A Europa na Líbia
A sociedade Ocidental está a colapsar. Não sou catastrofista, tenho poucos medos, mas sinto em cada dia com mais amargura que a Europa perdeu valores civilizacionais, projectos dignos de futuro e lideranças.
Ao contrário do que possam pensar, não estou a falar da crise financeira ou de uma qualquer dívida externa. Estou a falar da nossa incapacidade de nos rebelarmos contra as formas mais degradantes de exibir perante o mundo o resultado das contradições execráveis que os donos do poder civilizado desenvolvem na sua política externa.
Nunca gostei do coronel Muammar Kadhafi.
Não gosto de ditadores de direita nem de esquerda, ponto.
Se ele tivesse mandado torturar os meus filhos, os meus amigos ou os filhos dos meus amigos, não sei como reagiria à sua morte.
Não condeno os líbios, que em filas intermináveis esperaram horas para poderem constatar que ele, o comandante, o senhor, o monstro, era de carne e osso e também morria sem honra nem glória.
Quem sou eu para condenar a expressão do sofrimento recalcado de um povo esmagado em nome de uma pseudo-revolução de esquerda?
O que eu me sinto já no direito de criticar é a hipocrisia ocidental. Há muito pouco tempo, líderes do Ocidente recebiam-no como um estadista – bizarro, mas estadista –, mandavam aviões participar em festivais que ele inventava para se glorificar, e iam tomar chá de menta à sua tenda, perante o olhar lascivo das valquírias. Ora, passado menos de um ano, mandavam talvez os mesmos aviões bombardear o seu palácio e chamavam-lhe vilão.
DIZEM que foram defender o povo líbio. Mas qual?

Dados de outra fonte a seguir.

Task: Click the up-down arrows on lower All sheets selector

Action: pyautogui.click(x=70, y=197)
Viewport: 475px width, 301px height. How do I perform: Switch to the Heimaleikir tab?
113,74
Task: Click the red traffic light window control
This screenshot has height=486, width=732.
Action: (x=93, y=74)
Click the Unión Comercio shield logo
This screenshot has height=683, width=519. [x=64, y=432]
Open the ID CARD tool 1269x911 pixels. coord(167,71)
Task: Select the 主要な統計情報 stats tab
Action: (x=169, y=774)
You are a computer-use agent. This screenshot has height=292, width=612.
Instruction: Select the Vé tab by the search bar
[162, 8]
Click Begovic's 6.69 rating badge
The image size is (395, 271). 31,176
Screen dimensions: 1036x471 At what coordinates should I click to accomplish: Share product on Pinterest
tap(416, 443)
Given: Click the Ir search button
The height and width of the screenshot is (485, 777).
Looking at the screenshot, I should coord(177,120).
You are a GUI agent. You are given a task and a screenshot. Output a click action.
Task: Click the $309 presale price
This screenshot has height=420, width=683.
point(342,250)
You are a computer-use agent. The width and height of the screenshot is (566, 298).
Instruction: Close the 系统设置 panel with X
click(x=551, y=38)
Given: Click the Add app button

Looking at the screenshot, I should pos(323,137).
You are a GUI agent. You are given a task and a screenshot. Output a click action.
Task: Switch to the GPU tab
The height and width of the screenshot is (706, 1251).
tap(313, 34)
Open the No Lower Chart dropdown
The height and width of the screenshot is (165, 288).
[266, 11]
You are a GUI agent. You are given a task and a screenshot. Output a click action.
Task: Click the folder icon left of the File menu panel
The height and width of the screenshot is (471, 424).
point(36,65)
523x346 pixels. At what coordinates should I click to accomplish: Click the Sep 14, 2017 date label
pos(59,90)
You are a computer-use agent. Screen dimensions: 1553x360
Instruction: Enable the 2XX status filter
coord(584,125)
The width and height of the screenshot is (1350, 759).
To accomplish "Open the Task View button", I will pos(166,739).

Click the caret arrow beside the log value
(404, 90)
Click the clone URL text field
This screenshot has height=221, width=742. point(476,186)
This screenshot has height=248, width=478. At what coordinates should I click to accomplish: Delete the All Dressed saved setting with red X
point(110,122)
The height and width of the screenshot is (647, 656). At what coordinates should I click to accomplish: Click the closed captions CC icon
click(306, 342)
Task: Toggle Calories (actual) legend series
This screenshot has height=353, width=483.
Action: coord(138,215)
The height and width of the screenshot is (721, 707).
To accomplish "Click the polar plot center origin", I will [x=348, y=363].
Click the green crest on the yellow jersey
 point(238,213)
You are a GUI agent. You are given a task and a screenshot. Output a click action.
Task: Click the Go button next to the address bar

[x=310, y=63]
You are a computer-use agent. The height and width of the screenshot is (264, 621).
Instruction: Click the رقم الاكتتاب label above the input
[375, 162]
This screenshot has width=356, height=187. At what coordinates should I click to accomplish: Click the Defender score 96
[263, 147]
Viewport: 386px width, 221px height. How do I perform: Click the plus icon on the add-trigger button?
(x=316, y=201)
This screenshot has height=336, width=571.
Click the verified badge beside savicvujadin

O que lhes parecia que ia ganhar a guerra e ao qual, portanto, era preciso conquistar já a confiança?
A lógica da guerra é sempre criminosa e patética.
Os senhores do poder, cujas campanhas eleitorais foram em muitos casos financiadas por Kadhafi, cedo trocaram de ‘dono’ e chamaram à sua venda ‘acção humanitária’.
Nós, os civilizados patetas de serviço na douta Europa, fomos brindados durante dias com as imagens infra-humanas de homens em fúria a torturar o anterior carrasco.
As crianças do meu país não têm que ver a reprodução destes crimes.
Algumas, muitas, não têm em casa um adulto tão adulto que seja capaz de desligar o televisor nas horas dos noticiários, embora saibamos todos que essa não é a solução.
Depois, os ‘bons’, aqueles que a civilizada Europa foi ajudar, puseram o corpo em exibição pública e declararam que não lhe fariam autópsia, mas lhe fariam um enterro digno. Digno de quê e de quem?
Pressões diplomáticas, que como sempre desconhecemos, lá os levaram a dizer que tinham feito uma autópsia e que o homem tinha morrido de tiros. Pois se eles foram disparados quase em directo, a novidade é espantosa!
É demasiado sujo e medíocre para se chamar a isto ‘direito à informação’.
Já me basta saber que isto acontece, não preciso que me sirvam as imagens directamente no prato.
Pelo que ouvi dizer ao chefe provisório dos ‘rebeldes’, agora no poder, a Constituição vai abolir todas as normas que sejam contra os ensinamentos do islamismo. Que islamismo?
Mudam as moscas – e nós, os desenvolvidos, os civilizados, a servir de Sheltox.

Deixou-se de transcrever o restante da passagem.